Microscale fiber photoacoustic spectroscopy for in situ and real-time trace gas sensing

Abstract

Miniaturized laser spectroscopy capable of in situ and real-time ppb-level trace gas sensing is of fundamental importance for numerous applications, including environment monitoring, industry process control, and biomedical diagnosis. Benchtop laser spectroscopy systems based on direct absorption, photoacoustic, and Raman effects exhibit high sensitivity but face challenges for in situ and real-time gas sensing due to their bulky size, slow response, and offline sampling. We demonstrate a microscale high-performance all-fiber photoacoustic spectrometer integrating the key components, i.e., the photoacoustic gas cell and the optical microphone, into a single optical fiber tip with a diameter of 125 mu m. Without a long optical path to enhance the light-gas interaction, the fiber-tip gas cell with acoustic-hard boundary tightly confines and amplifies the local photoacoustic wave, compensating for the sensitivity loss during miniaturization.
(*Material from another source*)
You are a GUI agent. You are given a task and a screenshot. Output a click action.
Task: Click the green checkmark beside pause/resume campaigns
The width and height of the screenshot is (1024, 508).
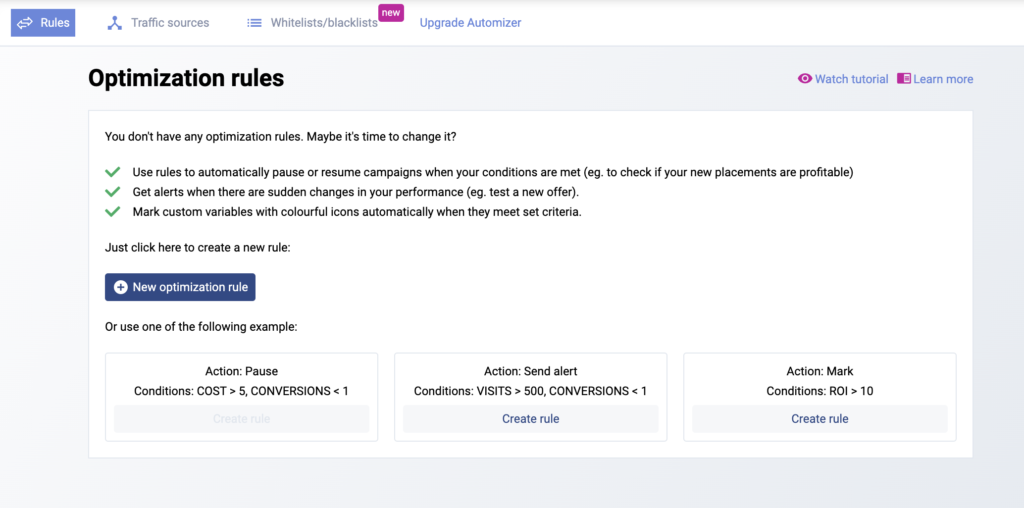coord(113,172)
This localized acoustic wave is demodulated by high-sensitivity fiber-optic interferometry, enabling a similar to 9 ppb detection limit for acetylene gas approaching the benchtop system. The microscale fiber spectrometer also exhibits a short response time of similar to 18 ms and a subnanoliter sample volume, not only suitable for routine real-time in situ trace gas measurement but also inspiring new applications such as two-dimensional gas flow concentration mapping and in vivo intravascular blood gas monitoring as showcased.